------ DATA TO USE ------

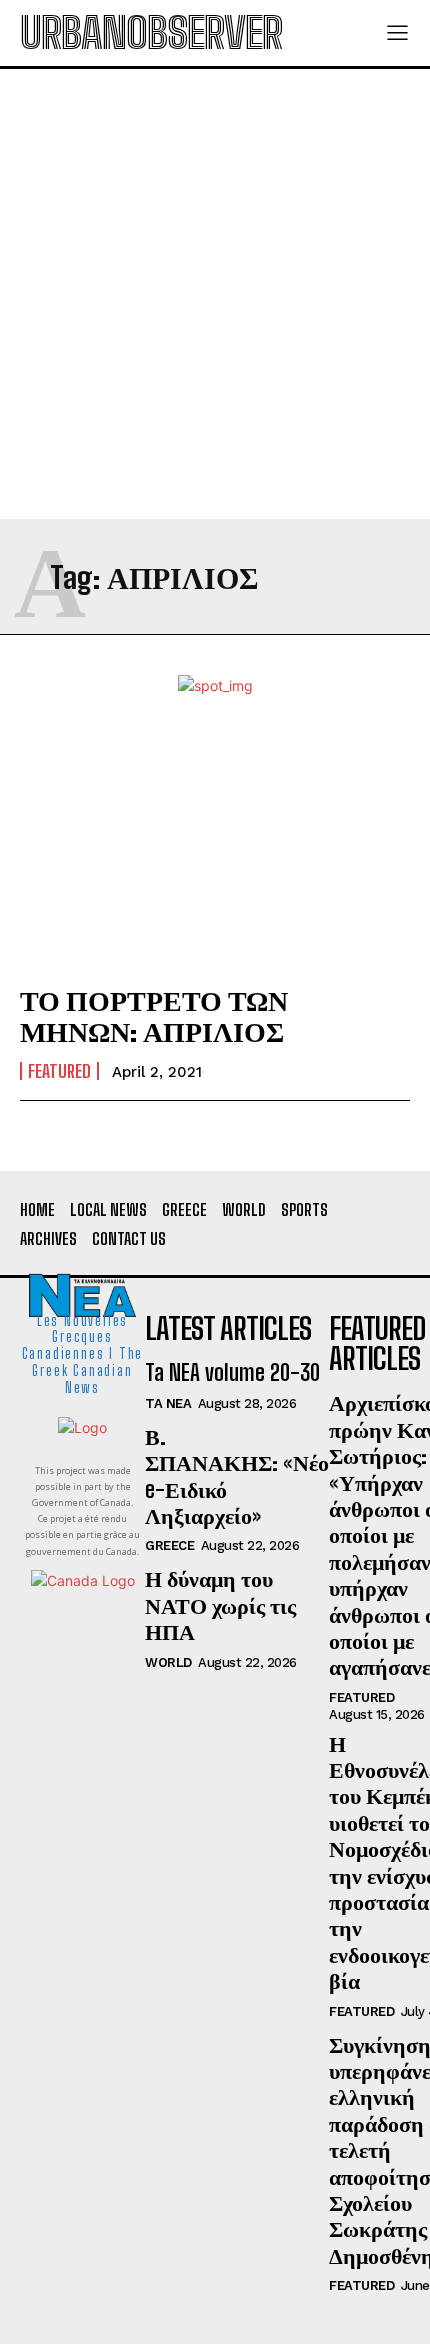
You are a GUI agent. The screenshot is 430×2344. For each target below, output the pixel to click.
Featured (59, 1071)
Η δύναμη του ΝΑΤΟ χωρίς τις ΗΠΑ (220, 1605)
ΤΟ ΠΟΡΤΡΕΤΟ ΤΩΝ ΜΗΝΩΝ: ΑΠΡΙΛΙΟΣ (154, 1015)
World (168, 1662)
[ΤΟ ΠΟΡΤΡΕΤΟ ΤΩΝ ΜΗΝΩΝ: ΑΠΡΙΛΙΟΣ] (215, 848)
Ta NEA (168, 1403)
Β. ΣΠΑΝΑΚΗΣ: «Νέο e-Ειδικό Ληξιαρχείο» (237, 1476)
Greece (169, 1545)
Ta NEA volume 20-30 (232, 1372)
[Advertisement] (215, 294)
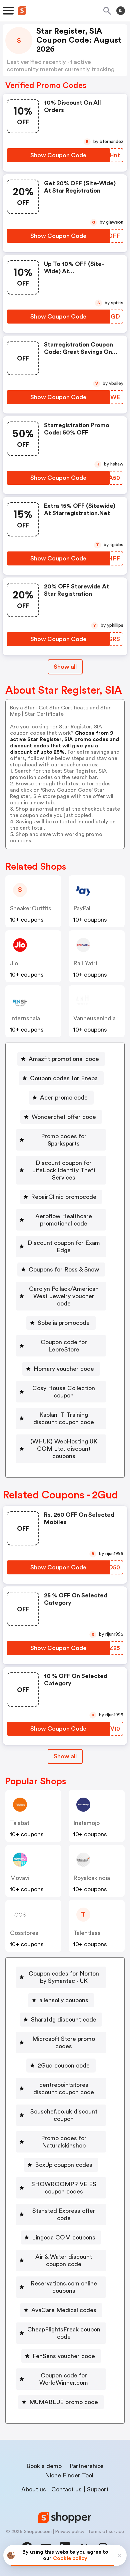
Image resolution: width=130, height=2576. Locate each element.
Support (98, 2489)
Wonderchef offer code (64, 1117)
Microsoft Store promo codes (63, 2042)
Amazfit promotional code (64, 1059)
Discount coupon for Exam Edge (64, 1246)
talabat (19, 1823)
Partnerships (87, 2466)
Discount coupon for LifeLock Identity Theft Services (64, 1170)
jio (14, 963)
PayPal (81, 908)
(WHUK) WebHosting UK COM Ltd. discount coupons (63, 1448)
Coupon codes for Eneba (64, 1078)
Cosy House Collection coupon (63, 1391)
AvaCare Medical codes (63, 2310)
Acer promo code (64, 1098)
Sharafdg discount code (63, 2020)
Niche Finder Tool (69, 2475)
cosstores (24, 1933)
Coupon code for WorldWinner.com (63, 2379)
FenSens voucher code (64, 2356)
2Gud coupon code (64, 2066)
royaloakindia (91, 1878)
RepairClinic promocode (63, 1197)
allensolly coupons (63, 2000)
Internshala (25, 1018)
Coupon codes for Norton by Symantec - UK (64, 1977)
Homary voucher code (64, 1369)
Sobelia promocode (64, 1323)
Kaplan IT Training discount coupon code (63, 1418)
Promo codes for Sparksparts (64, 1140)
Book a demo (44, 2466)
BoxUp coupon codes (63, 2165)
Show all (65, 667)
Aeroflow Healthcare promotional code (63, 1220)
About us (33, 2489)
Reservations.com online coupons (64, 2287)
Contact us (66, 2489)
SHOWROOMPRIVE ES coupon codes (63, 2187)
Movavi (19, 1878)
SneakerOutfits (30, 908)
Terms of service (106, 2531)
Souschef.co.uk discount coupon (63, 2115)
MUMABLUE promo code (63, 2402)
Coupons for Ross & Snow (64, 1270)
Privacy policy (69, 2531)
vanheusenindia (94, 1018)
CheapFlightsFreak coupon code (63, 2333)
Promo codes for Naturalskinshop (64, 2141)
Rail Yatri (85, 963)
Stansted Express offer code (63, 2214)
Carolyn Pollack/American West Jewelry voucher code (64, 1296)
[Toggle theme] (120, 10)
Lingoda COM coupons (63, 2237)
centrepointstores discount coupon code (63, 2088)
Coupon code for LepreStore (64, 1345)
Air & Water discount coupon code (63, 2260)
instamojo (86, 1823)
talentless (87, 1933)
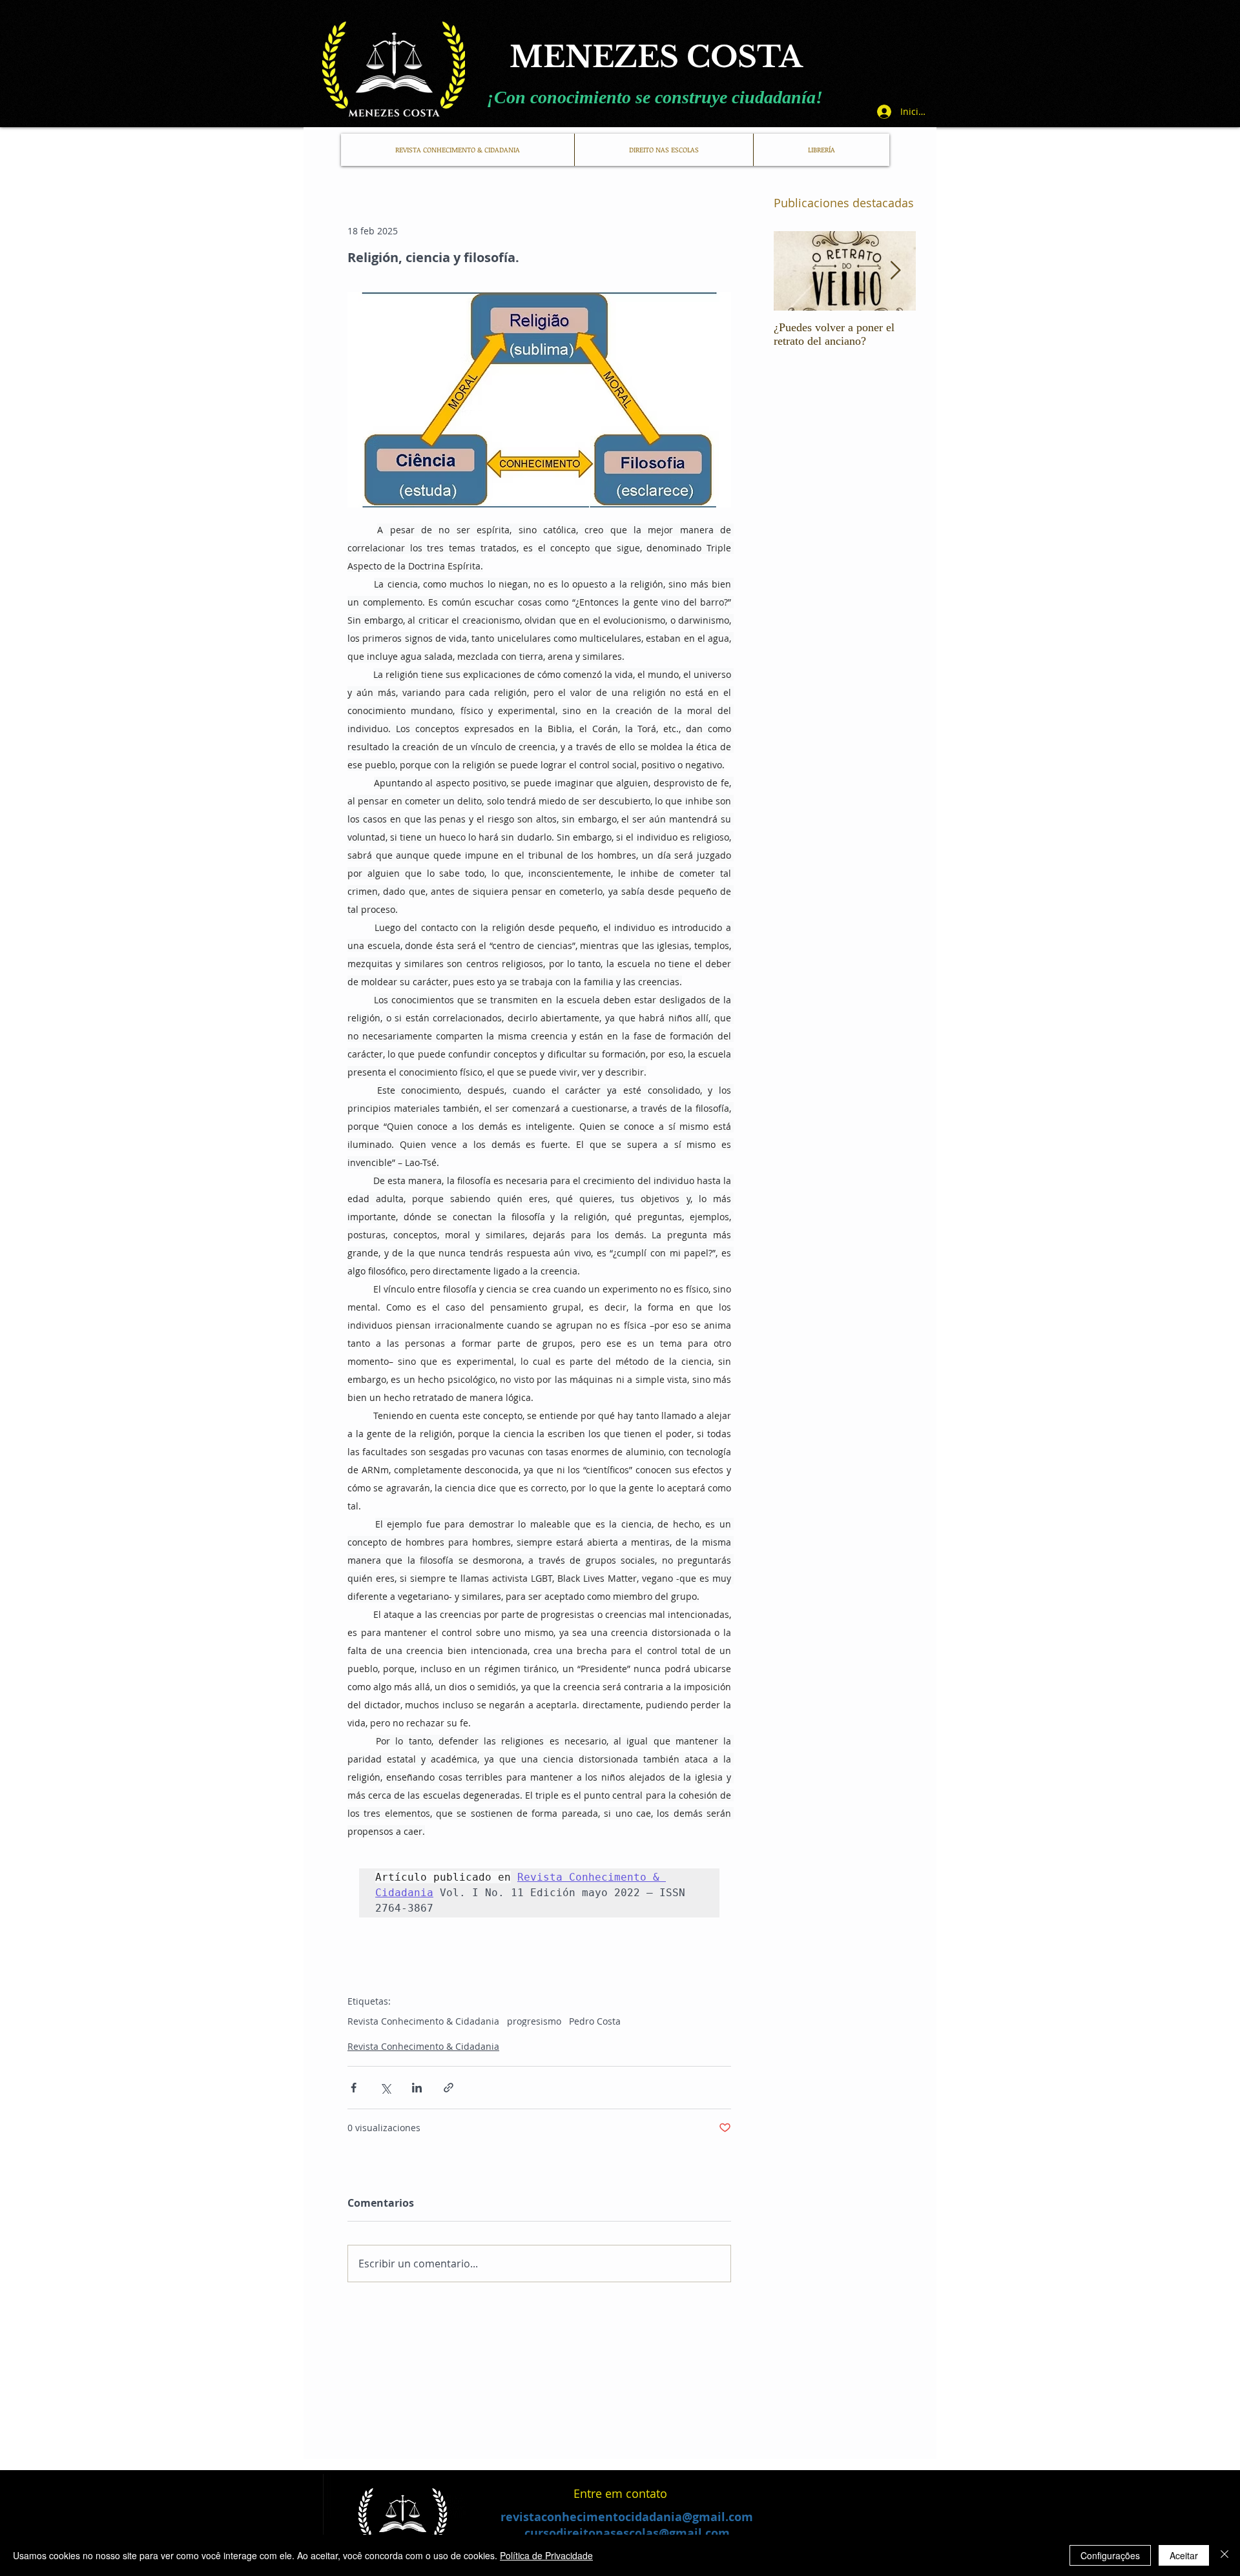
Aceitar (1184, 2555)
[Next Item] (895, 271)
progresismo (534, 2021)
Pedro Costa (595, 2021)
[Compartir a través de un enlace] (448, 2087)
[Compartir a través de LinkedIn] (417, 2087)
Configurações (1110, 2555)
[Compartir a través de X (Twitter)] (385, 2087)
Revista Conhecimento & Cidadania (423, 2021)
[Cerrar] (1224, 2555)
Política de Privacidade (546, 2555)
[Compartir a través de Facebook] (353, 2087)
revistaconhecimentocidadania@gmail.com (627, 2517)
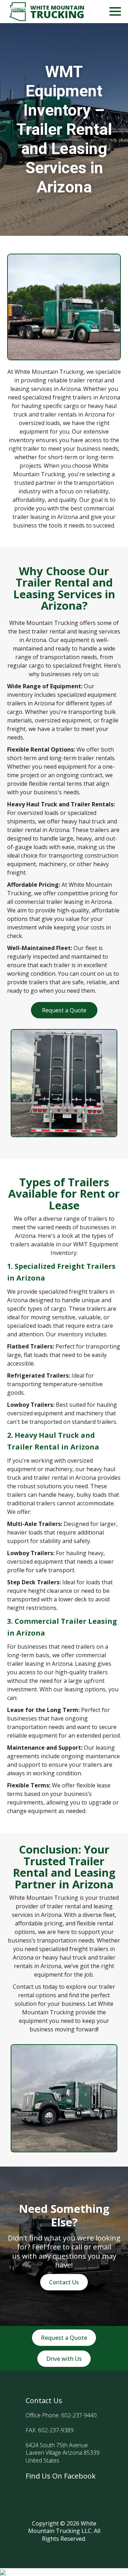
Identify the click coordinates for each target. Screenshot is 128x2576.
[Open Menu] (115, 11)
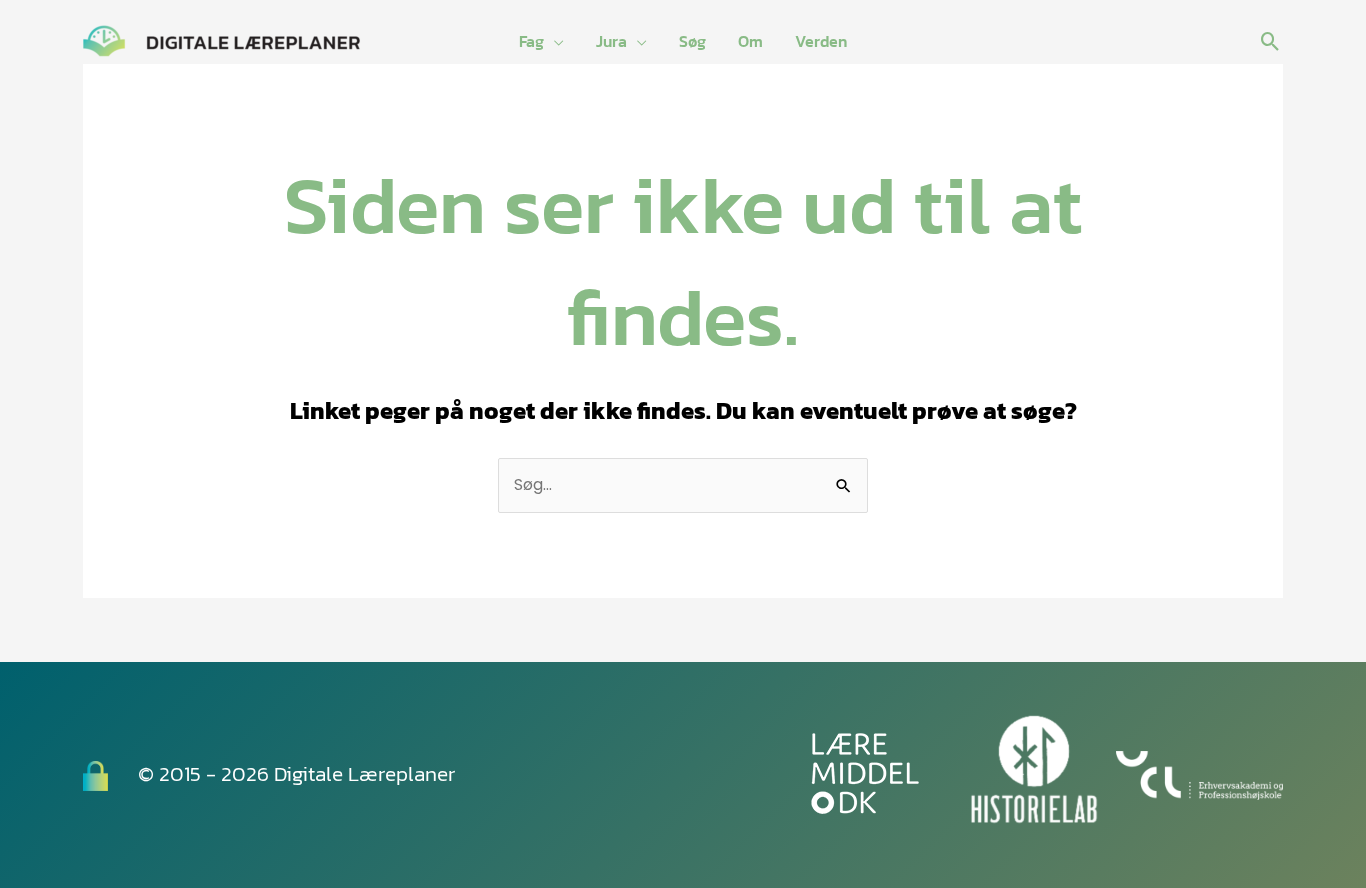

------

## WHAT THIS TASK INVOLVES
From the records above, quote only the lines running from the line with "Discount coupon for LifeLock" to the line with "About us (33, 2489)", both lines included.

## SOLUTION TO THIS EXERCISE
Discount coupon for LifeLock Identity Theft Services (64, 1170)
jio (14, 963)
PayPal (81, 908)
(WHUK) WebHosting UK COM Ltd. discount coupons (63, 1448)
Coupon codes for Eneba (64, 1078)
Cosy House Collection coupon (63, 1391)
AvaCare Medical codes (63, 2310)
Acer promo code (64, 1098)
Sharafdg discount code (63, 2020)
Niche Finder Tool (69, 2475)
cosstores (24, 1933)
Coupon code for WorldWinner.com (63, 2379)
FenSens voucher code (64, 2356)
2Gud coupon code (64, 2066)
royaloakindia (91, 1878)
RepairClinic promocode (63, 1197)
allensolly coupons (63, 2000)
Internshala (25, 1018)
Coupon codes for Norton by Symantec - UK (64, 1977)
Homary voucher code (64, 1369)
Sobelia promocode (64, 1323)
Kaplan IT Training discount coupon code (63, 1418)
Promo codes for Sparksparts (64, 1140)
Book a demo (44, 2466)
BoxUp coupon codes (63, 2165)
Show all (65, 667)
Aeroflow Healthcare promotional code (63, 1220)
About us (33, 2489)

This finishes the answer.